Here are a few reasons parents play a big role in shaping the financial literacy of their children:
Your kids respect and trust you
Let’s start with the respect they have for you as an authority figure-even if they won’t admit it. Teens trust and listen to their parents the most. Use this power to influence them to make good financial decisions.
You are the best person to understand what they need
No one understands a child more than their parents. If you see them wasting money on impulse purchases, ask if they really need the item. If food delivery is a nightly event, explain why grocery shopping is not only cheaper, but it’s also healthier.
You can easily influence and shape the future of your kids
If your own parents failed to teach you about finances, you probably understand the drawbacks. So, share what you learned the hard way and let them enter the real world armed with the financial information they need. Helping them avoid debt before it happens is one of the greatest lessons you can teach to give them a head start in an independent life.
Common questions about personal savings
Why are personal savings so important?
Your savings can be the ticket to your financial wealth and independence. It will also help you cover unexpected expenses and finance any investment that allows you to increase your current net worth.
How can I create a personal savings plan?
Start by setting goals. You can identify the target savings amount and the actions you need to achieve your vision. The details can be placed in your personal savings plan.
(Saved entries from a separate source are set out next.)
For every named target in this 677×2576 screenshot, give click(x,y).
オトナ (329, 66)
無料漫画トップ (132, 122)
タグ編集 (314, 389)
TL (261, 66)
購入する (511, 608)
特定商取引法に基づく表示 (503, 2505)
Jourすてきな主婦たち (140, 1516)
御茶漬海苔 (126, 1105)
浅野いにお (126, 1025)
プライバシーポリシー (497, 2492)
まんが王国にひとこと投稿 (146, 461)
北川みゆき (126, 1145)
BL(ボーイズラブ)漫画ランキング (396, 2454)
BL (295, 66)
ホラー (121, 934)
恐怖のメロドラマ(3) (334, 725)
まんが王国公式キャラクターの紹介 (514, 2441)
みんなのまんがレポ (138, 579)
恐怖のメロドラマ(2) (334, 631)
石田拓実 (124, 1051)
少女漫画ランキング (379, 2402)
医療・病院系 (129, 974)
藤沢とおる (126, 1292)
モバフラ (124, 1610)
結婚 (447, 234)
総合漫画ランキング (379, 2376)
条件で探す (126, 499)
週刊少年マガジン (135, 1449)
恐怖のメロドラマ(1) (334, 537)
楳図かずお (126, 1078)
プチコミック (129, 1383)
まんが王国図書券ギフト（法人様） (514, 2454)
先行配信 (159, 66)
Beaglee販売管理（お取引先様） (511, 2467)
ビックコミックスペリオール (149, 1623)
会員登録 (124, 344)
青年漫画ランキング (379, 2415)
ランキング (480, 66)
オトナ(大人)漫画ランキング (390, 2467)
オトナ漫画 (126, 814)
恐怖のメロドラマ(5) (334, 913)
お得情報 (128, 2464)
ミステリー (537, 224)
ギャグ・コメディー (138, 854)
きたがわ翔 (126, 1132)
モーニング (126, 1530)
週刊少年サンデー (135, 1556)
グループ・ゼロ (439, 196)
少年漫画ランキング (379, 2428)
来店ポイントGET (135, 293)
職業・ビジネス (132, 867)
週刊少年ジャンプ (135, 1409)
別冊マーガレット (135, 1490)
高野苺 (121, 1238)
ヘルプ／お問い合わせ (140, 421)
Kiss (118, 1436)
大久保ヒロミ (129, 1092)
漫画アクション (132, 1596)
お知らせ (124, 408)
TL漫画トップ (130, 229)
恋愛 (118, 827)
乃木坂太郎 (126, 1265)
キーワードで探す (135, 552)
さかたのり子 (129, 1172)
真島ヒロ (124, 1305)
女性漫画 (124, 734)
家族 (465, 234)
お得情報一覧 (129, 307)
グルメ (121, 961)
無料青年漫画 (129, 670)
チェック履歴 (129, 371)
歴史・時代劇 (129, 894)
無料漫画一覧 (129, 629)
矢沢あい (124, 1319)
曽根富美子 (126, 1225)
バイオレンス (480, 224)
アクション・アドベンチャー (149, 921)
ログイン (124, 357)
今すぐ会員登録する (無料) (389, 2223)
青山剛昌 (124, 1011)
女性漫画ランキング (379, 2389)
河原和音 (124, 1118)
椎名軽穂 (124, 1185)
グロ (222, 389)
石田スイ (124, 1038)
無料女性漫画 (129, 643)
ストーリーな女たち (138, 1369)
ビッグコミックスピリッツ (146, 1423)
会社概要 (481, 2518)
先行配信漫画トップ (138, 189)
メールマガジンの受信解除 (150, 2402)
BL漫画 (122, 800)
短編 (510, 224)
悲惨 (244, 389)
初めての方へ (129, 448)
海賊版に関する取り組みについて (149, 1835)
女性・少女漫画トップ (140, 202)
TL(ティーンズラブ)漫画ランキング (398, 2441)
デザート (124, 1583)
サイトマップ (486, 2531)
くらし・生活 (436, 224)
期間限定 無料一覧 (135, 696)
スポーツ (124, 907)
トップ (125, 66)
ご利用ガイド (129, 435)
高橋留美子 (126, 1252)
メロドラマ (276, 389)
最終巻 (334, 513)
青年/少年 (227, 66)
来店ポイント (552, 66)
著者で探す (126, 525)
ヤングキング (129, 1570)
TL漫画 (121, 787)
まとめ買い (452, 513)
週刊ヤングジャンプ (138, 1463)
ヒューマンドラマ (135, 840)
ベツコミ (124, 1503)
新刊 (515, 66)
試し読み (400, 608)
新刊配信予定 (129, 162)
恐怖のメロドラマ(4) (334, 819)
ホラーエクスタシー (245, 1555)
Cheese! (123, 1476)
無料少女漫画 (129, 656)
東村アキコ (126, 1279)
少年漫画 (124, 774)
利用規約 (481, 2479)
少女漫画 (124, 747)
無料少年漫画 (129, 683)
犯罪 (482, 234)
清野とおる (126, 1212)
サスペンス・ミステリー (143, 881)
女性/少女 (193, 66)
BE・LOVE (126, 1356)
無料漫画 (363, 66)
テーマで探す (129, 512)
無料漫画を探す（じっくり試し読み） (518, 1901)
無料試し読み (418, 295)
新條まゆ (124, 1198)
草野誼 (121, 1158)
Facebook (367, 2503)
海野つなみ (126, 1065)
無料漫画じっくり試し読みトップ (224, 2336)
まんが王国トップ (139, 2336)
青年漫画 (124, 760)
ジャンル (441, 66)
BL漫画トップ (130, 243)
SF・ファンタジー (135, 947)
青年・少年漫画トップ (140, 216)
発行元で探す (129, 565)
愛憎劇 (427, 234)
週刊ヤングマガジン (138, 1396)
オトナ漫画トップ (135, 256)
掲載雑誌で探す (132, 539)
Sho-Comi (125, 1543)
How much should I have in personal savings?
This will depend on your lifestyle, income, and financial goals. Some people are happy with a small savings amount because they have amassed assets. Others want to have sufficient cash in the bank. The latter would certainly require you to save more money. It all depends on what you think you will need in the future and your comfort level.
What are personal savings used for?
They can help finance your education, start your own business, or resolve any debt. In the event of an emergency such as a job loss or injury, your savings could help you stay afloat until you land back on your feet.
Should I invest my personal savings?
Yes, but that would depend on your risk tolerance. Make sure you set aside a portion to remain liquid as cash for emergencies. The rest can be invested so that your money earns compound interest and grows.